▶ _Work request_
In the listing below, reproduce verbatim the lines starting with the one that contains "You are a GUI" and ending with the one that contains "Image resolution: width=900", both included.

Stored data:
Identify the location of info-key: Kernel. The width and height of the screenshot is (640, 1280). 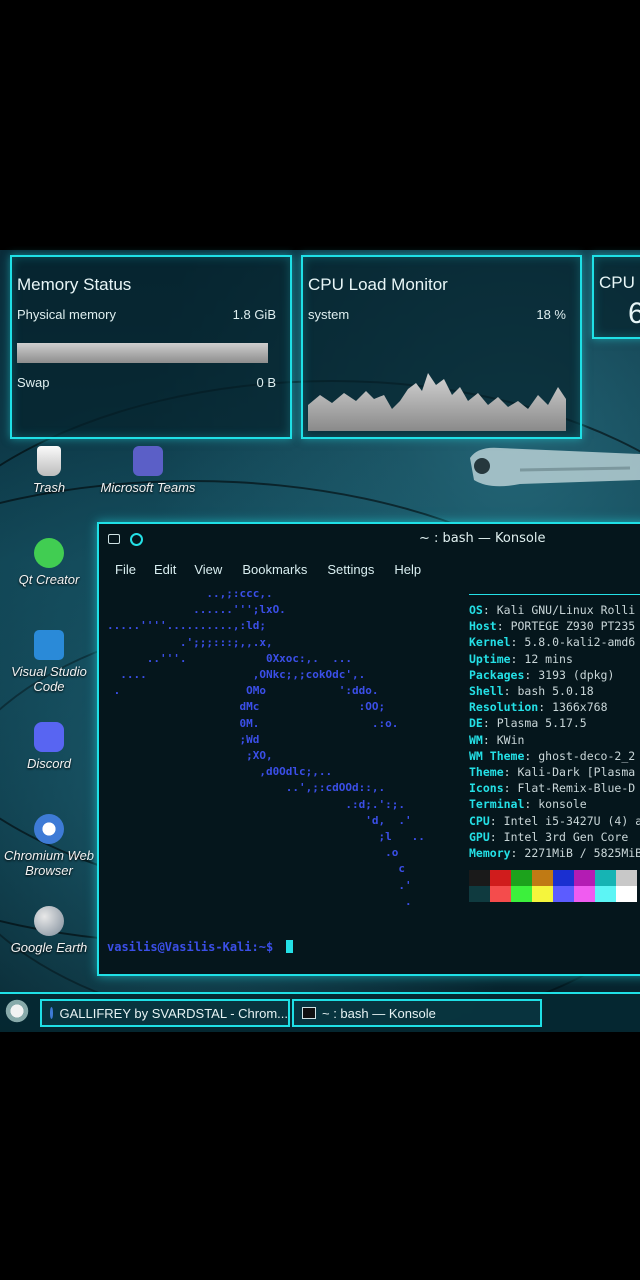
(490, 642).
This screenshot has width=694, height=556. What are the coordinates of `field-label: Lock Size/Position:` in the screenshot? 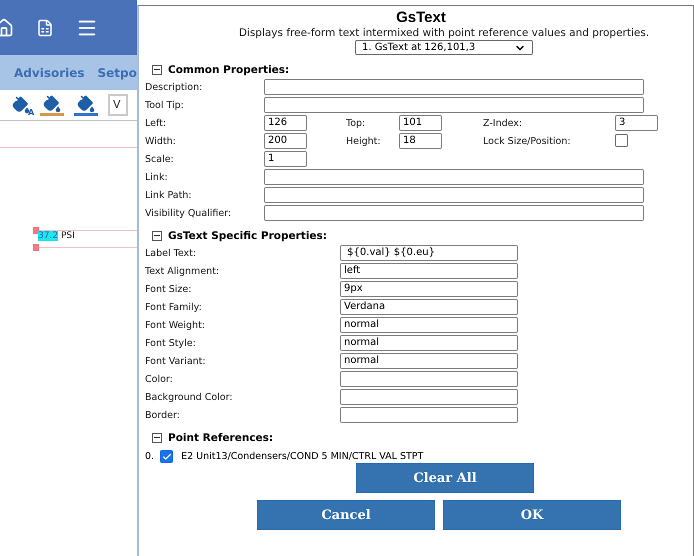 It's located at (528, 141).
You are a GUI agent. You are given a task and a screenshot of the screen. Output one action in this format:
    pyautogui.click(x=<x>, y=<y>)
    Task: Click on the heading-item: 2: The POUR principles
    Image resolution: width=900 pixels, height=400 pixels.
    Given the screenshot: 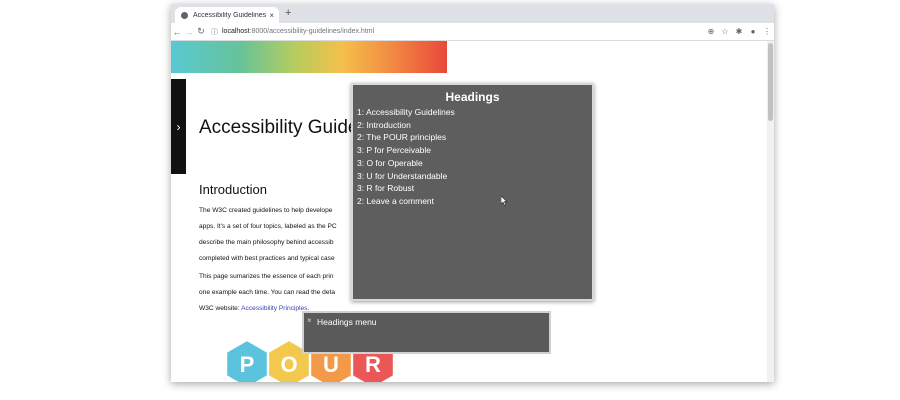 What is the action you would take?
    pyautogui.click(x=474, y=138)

▶ _Your solution_
You are a GUI agent. You are given a task and a screenshot of the screen. Output one action in this format:
    pyautogui.click(x=<x>, y=<y>)
    Task: Click on the heading-item: 2: The POUR principles
    Image resolution: width=900 pixels, height=400 pixels.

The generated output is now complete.